Ignoring these explanations, the first respondent granted sanction for prosecution on 31.05.2024 under section 279(1), pursuant to which criminal complaints were filed before the Special Court for Economic Offences, Bengaluru, arraying both the company and its directors as accused.

 

Core Issue Before the High Court

Whether sanction for prosecution under section 276B read with section 278B is legally sustainable where:

 

TDS has been fully remitted with interest,

 

delay is supported by bona fide and documented reasons, and

 

the sanctioning authority fails to consider explanations and mitigating circumstances before according sanction under section 279(1).

 

Judicial Analysis and Reasoning

The High Court undertook a limited but critical judicial review of the sanction order. It held that:

   1.    Sanction is a condition precedent

The Court reaffirmed that sanction under section 279(1) is a jurisdictional requirement.
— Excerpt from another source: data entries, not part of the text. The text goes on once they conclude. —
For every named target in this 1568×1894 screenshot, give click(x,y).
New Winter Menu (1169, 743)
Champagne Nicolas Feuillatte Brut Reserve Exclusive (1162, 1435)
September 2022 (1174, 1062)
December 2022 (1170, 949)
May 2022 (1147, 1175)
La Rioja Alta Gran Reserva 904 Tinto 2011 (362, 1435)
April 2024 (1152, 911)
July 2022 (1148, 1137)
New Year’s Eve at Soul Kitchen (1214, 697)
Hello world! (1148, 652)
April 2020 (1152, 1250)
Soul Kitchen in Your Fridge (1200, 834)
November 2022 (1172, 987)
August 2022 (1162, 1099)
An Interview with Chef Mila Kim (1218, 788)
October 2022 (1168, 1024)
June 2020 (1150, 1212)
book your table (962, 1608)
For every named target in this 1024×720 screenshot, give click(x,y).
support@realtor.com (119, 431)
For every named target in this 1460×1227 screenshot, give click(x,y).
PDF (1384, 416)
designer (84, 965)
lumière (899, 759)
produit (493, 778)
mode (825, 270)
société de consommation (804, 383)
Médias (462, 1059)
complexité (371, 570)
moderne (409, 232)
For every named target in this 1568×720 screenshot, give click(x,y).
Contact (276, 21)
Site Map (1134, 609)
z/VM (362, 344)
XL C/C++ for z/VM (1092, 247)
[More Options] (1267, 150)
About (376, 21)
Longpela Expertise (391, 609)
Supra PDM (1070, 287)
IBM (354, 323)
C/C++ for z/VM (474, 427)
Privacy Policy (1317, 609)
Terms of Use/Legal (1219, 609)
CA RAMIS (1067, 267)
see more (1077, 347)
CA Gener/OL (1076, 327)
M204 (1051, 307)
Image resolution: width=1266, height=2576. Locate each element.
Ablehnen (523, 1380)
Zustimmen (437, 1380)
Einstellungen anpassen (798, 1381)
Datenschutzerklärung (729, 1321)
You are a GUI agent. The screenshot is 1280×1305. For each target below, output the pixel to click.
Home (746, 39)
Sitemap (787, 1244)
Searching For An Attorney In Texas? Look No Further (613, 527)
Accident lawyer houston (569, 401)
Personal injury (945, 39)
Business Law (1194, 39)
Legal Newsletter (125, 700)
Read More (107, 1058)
Absence of proper consideration vitiates the entire prosecution.

   2.    Non-consideration of “reasonable cause” is fatal

The petitioners had specifically pleaded reasonable cause arising from macro-economic disruptions. The impugned sanction order failed to examine whether the delay was deliberate or merely circumstantial.

   3.    Mechanical sanction defeats statutory safeguards

The Court observed that merely reproducing facts without analysing replies amounts to non-application of mind, rendering the sanction vulnerable.

   4.    Justice-oriented approach in economic offences

While recognising the seriousness of TDS compliance, the Court emphasised that criminal law should not be invoked mechanically, especially when civil consequences have already been discharged.

   5.    Opportunity to produce additional material

The petitioners’ request for additional time to file documents was not frivolous. Denial of such opportunity violated principles of natural justice.

 

Final Decision

The High Court passed the following operative directions:

   1.    The writ petition was allowed.

   2.    The sanction order dated 31.05.2024 was set aside.

   3.    The matter was remanded to the sanctioning authority for fresh consideration.

   4.    Liberty was granted to the petitioners to file additional replies and documents.

   5.    The authority was directed to grant reasonable opportunity of hearing, including personal hearing, and thereafter pass a reasoned order in accordance with law.

 

Ratio Decidendi:Sanction for prosecution under section 276B r/w section 278B must reflect conscious and informed application of mind. Where TDS is ultimately remitted with interest and delay is supported by plausible and bona fide reasons, failure to consider such explanations vitiates the sanction and renders prosecution unsustainable.

 

 

Practical and Precedential Value

 

Reinforces procedural discipline in TDS prosecutions

 

Protects directors from routine criminalisation

 

Recognises economic realities such as demonetisation and pandemic-related disruptions

 

Strengthens the jurisprudence that penal provisions must not be invoked mechanically

 


Editorial DisclaimerThis article is prepared exclusively for professional and academic publication in tax journals and legal periodicals. It is intended for use by advocates, chartered accountants, tax practitioners, and revenue officials. The summary does not constitute legal advice. Readers are advised to consult the full judgment and applicable statutory provisions before forming any opinion or taking action.